En enero de 2024, Francisco aprobó nuevas normas para facilitar las denuncias de corrupción, fortaleciendo la protección de quienes se atreven a señalar irregularidades. El mensaje era claro: la transparencia no puede depender únicamente de la buena voluntad, necesita estructuras que la sostengan.

Aunque el impulso reformista de Francisco se proyectó con una fuerza particular, la raíz de estos cambios se remonta al pontificado de Benedicto XVI, quien ya había comenzado a mover algunas piezas en esta dirección. Pero fue Francisco quien imprimió una dirección política firme, y sobre todo pública, a esa lucha. El Papa argentino no solo quería una Iglesia más pobre, como solía repetir, quería una Iglesia más honesta.

En su autobiografía Esperanza, Francisco profundiza en el origen ético de su visión. Desde su juventud, marcada por la sencillez y la cercanía con los más humildes, comprendió que el poder debía ejercerse como servicio. Que no existe transformación estructural sin una conversión del corazón. Que las instituciones no cambian desde los escritorios, cambian desde el ejemplo.

Su reforma económica tuvo tres objetivos fundamentales: aumentar la transparencia, combatir la corrupción y reducir el despilfarro. Ninguno de estos desafíos era simple. Los intereses consolidados, la complejidad del aparato financiero vaticano y la cultura de secretismo arraigada durante décadas, ofrecieron una resistencia tenaz. Pero Francisco avanzó. A veces a paso firme, otras con pasos más discretos. Sin triunfalismos, pero con una determinación inquebrantable.

Como él mismo dijo en una ocasión, “la corrupción más que un pecado es una enfermedad que hay que curar”. En esta línea, la exhortación apostólica Evangelii Gaudium proclama que “(…) los excluidos ven crecer ese cáncer social que es la corrupción profundamente arraigada en muchos países —en sus gobiernos, empresarios e instituciones— cualquiera que sea la ideología política de los gobernantes”. El legado de Francisco reside precisamente en haber entendido que la respuesta no podía ser únicamente moralista. Era necesario construir mecanismos, garantizar el acceso a la información, abrir las puertas de los despachos y los balances. Crear una cultura institucional que haga cada vez más difícil esconder la corrupción.

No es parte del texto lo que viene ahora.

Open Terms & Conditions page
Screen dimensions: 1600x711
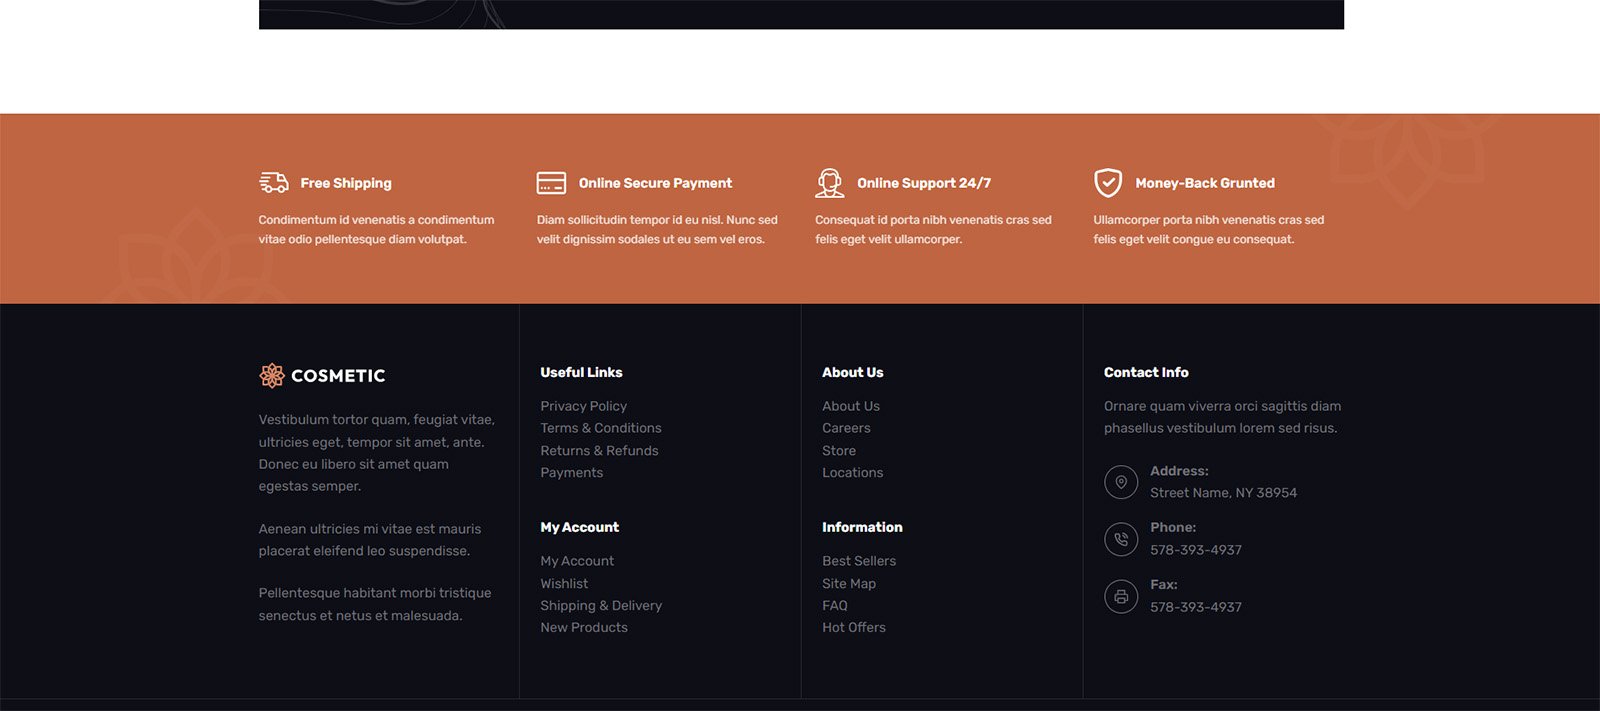[x=600, y=428]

Mientras miles de fieles rezan y le rinden homenaje, queda una tarea viva. El sistema que Francisco comenzó a limpiar aún requiere vigilancia. Su muerte no debe clausurar el proyecto, sino despertarnos a su urgencia. Un legado que trasciende las murallas del Vaticano e ilumina a todas las organizaciones.

El mundo necesita líderes que entiendan que la ética no es una etiqueta. Que la verdad no se administra, se habita. Y que el poder, cuando no se entrega al servicio, se vuelve campo fértil para la corrupción. Francisco lo supo, lo vivió y lo enfrentó.

Por eso, hoy más que nunca, su frase resuena con la fuerza de una consigna ineludible: “Pecador, sí. Corrupto, no”. Un mensaje que define una vida. Una brújula moral para tiempos extraviados.